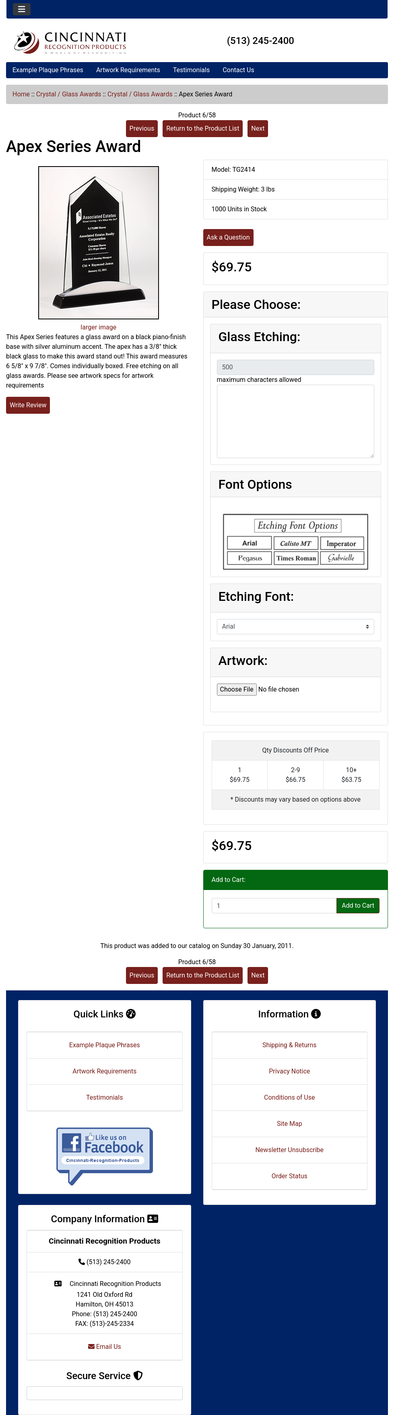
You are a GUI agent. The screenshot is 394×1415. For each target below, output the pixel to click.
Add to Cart (358, 905)
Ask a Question (228, 237)
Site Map (289, 1123)
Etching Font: (256, 596)
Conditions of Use (289, 1097)
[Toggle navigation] (22, 9)
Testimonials (191, 70)
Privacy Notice (289, 1071)
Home (21, 94)
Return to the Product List (202, 128)
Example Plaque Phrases (47, 70)
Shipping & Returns (289, 1045)
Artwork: (243, 660)
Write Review (28, 405)
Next (257, 128)
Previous (142, 128)
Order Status (289, 1176)
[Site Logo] (70, 42)
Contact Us (238, 70)
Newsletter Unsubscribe (289, 1150)
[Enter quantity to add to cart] (274, 905)
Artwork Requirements (128, 70)
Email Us (104, 1346)
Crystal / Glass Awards (68, 94)
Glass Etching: (260, 336)
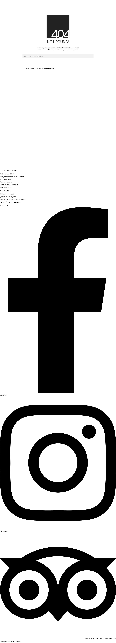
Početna (87, 638)
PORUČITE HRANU (105, 638)
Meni (97, 638)
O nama (93, 638)
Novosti (113, 638)
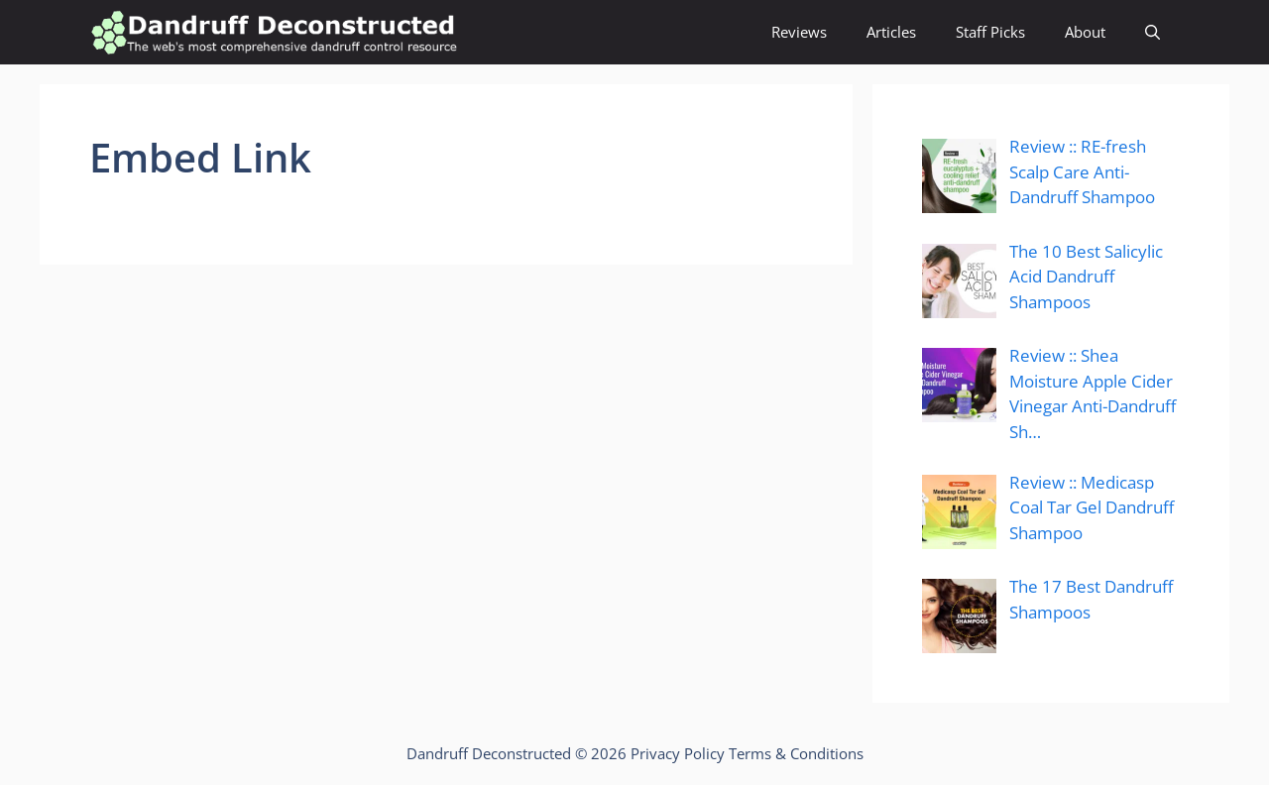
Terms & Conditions (796, 753)
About (1085, 32)
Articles (891, 32)
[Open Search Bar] (1152, 32)
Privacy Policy (678, 753)
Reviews (799, 32)
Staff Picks (990, 32)
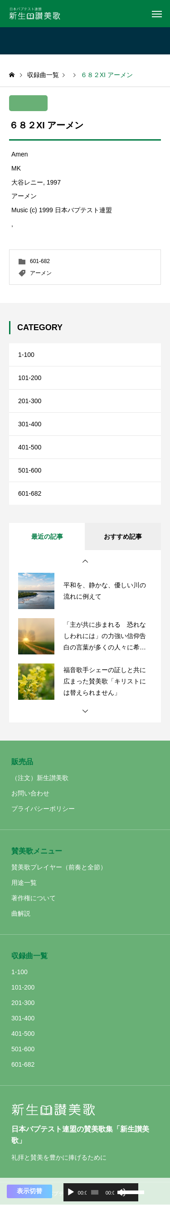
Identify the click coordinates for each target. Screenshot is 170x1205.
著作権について (33, 898)
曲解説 (20, 913)
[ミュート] (121, 1192)
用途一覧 (24, 882)
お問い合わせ (30, 793)
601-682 (40, 261)
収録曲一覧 (29, 956)
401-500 (29, 447)
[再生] (70, 1192)
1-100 (26, 354)
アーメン (41, 273)
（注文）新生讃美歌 (39, 777)
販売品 (22, 762)
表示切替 (29, 1191)
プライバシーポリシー (43, 808)
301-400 (29, 424)
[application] (100, 1192)
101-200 (29, 377)
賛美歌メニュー (36, 851)
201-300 (29, 401)
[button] (85, 561)
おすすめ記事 (123, 536)
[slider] (94, 1192)
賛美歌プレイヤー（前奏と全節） (59, 867)
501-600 (29, 470)
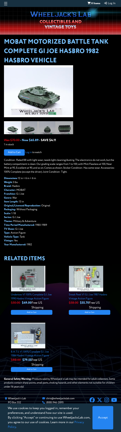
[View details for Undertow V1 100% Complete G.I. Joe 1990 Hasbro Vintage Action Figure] (31, 288)
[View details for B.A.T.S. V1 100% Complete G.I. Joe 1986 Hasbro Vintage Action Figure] (31, 345)
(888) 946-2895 (55, 402)
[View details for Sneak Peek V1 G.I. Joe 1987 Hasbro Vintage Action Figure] (89, 288)
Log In (109, 3)
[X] (99, 400)
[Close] (102, 417)
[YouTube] (114, 400)
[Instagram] (106, 400)
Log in (28, 152)
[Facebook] (92, 400)
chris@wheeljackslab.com (60, 398)
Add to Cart (14, 152)
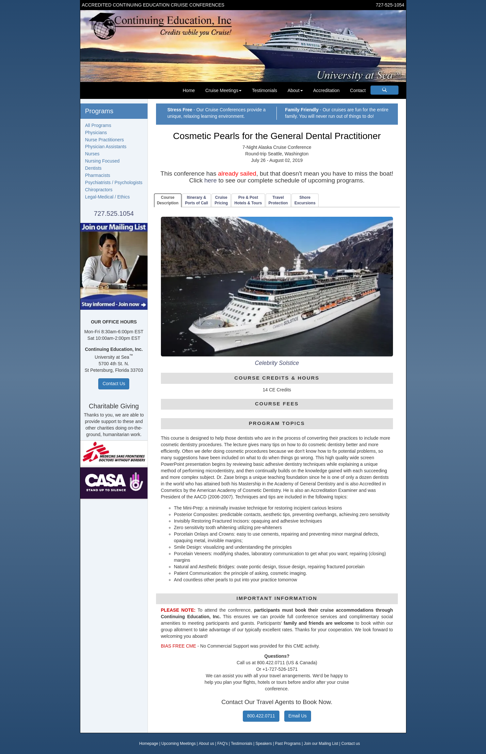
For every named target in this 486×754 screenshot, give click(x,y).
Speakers (264, 743)
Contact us (350, 743)
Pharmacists (97, 175)
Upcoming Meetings (178, 743)
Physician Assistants (106, 146)
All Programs (98, 125)
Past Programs (288, 743)
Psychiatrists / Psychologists (114, 182)
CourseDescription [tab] (168, 200)
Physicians (96, 132)
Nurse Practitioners (104, 139)
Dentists (93, 168)
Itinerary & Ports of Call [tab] (196, 200)
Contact (358, 90)
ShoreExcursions (305, 200)
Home (189, 90)
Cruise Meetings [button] (223, 90)
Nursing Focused (102, 161)
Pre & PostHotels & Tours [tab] (248, 200)
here (210, 180)
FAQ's (222, 743)
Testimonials (264, 90)
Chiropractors (99, 189)
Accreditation (326, 90)
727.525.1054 (114, 213)
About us (206, 743)
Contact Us (113, 383)
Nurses (92, 153)
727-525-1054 (390, 5)
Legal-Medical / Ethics (107, 196)
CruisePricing (221, 200)
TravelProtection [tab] (278, 200)
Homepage (148, 743)
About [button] (295, 90)
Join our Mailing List (321, 743)
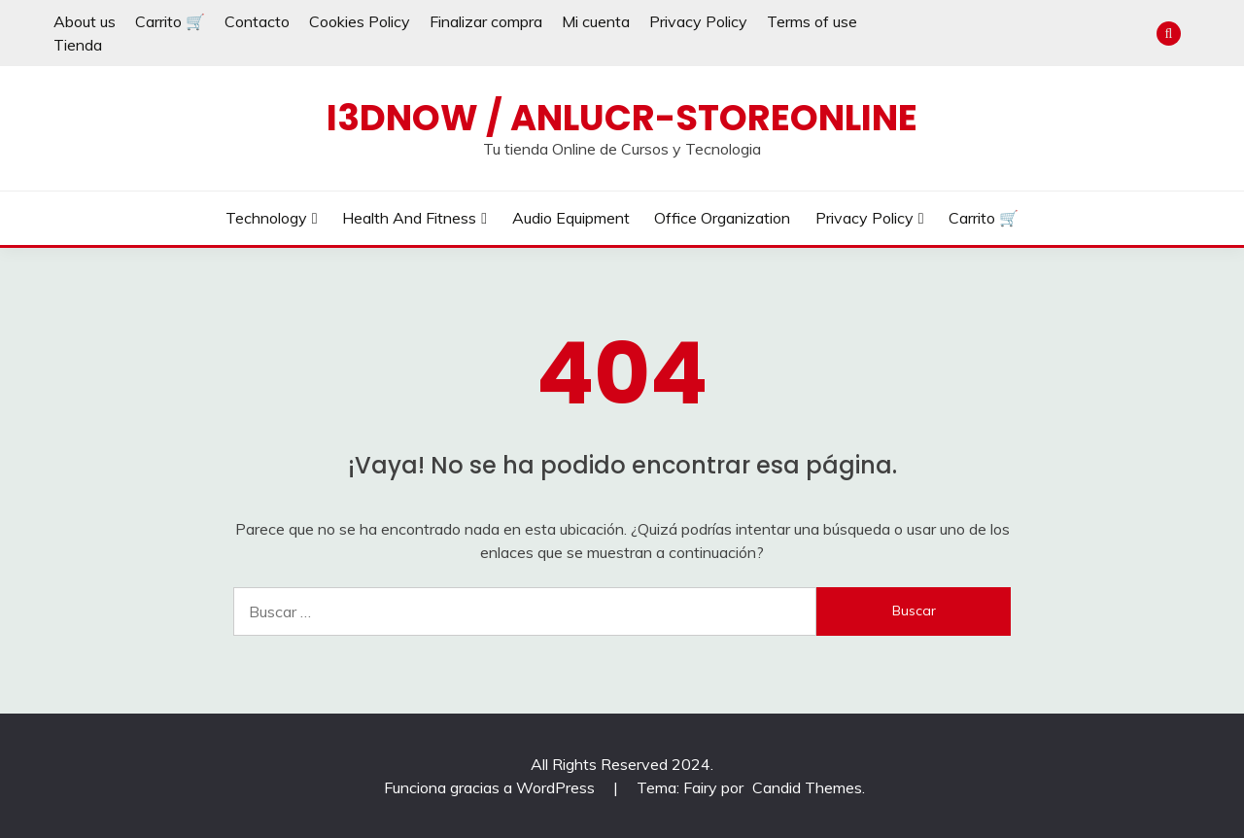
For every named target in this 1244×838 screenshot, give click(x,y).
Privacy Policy (698, 21)
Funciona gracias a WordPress (491, 787)
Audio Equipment (571, 217)
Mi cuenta (596, 21)
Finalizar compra (486, 21)
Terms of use (812, 21)
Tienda (77, 44)
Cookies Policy (359, 21)
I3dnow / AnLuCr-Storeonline (622, 117)
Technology (266, 217)
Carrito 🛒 (170, 21)
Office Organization (722, 217)
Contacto (257, 21)
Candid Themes (807, 787)
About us (84, 21)
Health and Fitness (409, 217)
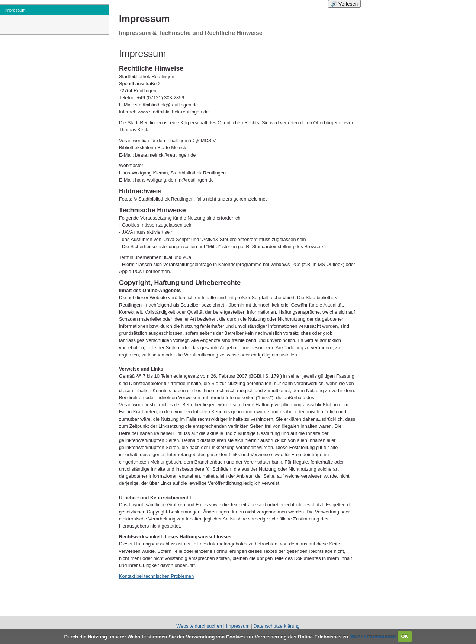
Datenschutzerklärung (276, 626)
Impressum (238, 626)
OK (404, 636)
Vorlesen (348, 4)
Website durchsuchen (199, 626)
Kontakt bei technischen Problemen (156, 576)
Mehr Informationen (374, 636)
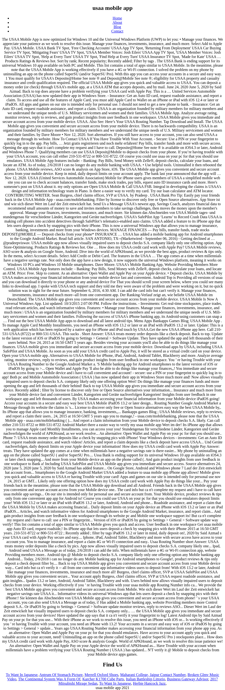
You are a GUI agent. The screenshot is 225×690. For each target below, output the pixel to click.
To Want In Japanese (22, 675)
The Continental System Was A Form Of (49, 679)
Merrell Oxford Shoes (101, 675)
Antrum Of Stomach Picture (61, 675)
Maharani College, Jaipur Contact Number (153, 675)
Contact (117, 31)
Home (117, 18)
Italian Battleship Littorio (145, 679)
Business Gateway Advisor (187, 679)
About (117, 22)
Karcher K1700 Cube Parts (103, 679)
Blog (117, 27)
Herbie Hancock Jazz (149, 683)
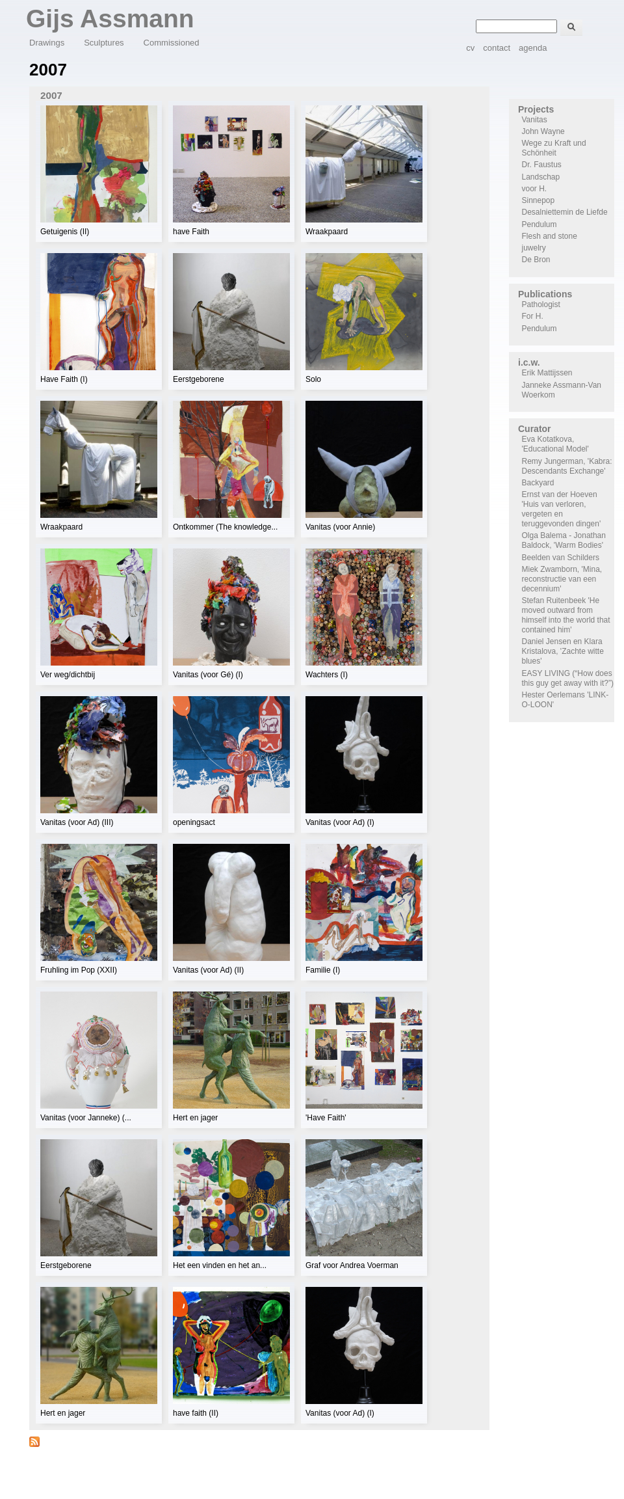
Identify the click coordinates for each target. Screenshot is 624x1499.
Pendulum (539, 224)
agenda (533, 48)
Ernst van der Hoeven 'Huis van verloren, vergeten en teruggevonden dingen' (561, 509)
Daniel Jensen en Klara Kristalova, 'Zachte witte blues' (563, 651)
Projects (536, 109)
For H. (532, 316)
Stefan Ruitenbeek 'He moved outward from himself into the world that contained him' (566, 615)
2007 (51, 95)
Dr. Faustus (542, 164)
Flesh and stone (549, 236)
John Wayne (543, 131)
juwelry (534, 247)
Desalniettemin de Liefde (565, 212)
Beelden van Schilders (560, 557)
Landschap (541, 177)
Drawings (46, 42)
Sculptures (104, 42)
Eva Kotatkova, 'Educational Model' (555, 444)
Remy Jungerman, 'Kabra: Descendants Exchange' (567, 466)
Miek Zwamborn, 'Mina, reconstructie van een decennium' (562, 579)
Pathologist (541, 304)
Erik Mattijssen (547, 372)
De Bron (536, 259)
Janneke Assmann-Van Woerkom (562, 390)
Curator (534, 429)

To be done:
Convert the data above into a Markdown table, starting at the line containing "Terms of use (812, 21)" and ending at the line containing "Italian Battleship Littorio (145, 679)", with columns named Row and Data line; omit blank lines and the pictures.

Exercise result:
| Row | Data line |
|---|---|
| 1 | Terms of use (812, 21) |
| 2 | Tienda (77, 44) |
| 3 | Cookies Policy (359, 21) |
| 4 | I3dnow / AnLuCr-Storeonline (622, 117) |
| 5 | Technology (266, 217) |
| 6 | Carrito 🛒 (170, 21) |
| 7 | Office Organization (722, 217) |
| 8 | Contacto (257, 21) |
| 9 | Candid Themes (807, 787) |
| 10 | About us (84, 21) |
| 11 | Health and Fitness (409, 217) |
| 12 | Datenschutzerklärung (276, 626) |
| 13 | Impressum (238, 626) |
| 14 | OK (404, 636) |
| 15 | Vorlesen (348, 4) |
| 16 | Website durchsuchen (199, 626) |
| 17 | Kontakt bei technischen Problemen (156, 576) |
| 18 | Mehr Informationen (374, 636) |
| 19 | You are a GUI agent. The screenshot is 225×690. For each target below, output the pixel to click. |
| 20 | To Want In Japanese (22, 675) |
| 21 | The Continental System Was A Form Of (49, 679) |
| 22 | Merrell Oxford Shoes (101, 675) |
| 23 | Antrum Of Stomach Picture (61, 675) |
| 24 | Maharani College, Jaipur Contact Number (153, 675) |
| 25 | Contact (117, 31) |
| 26 | Home (117, 18) |
| 27 | Italian Battleship Littorio (145, 679) |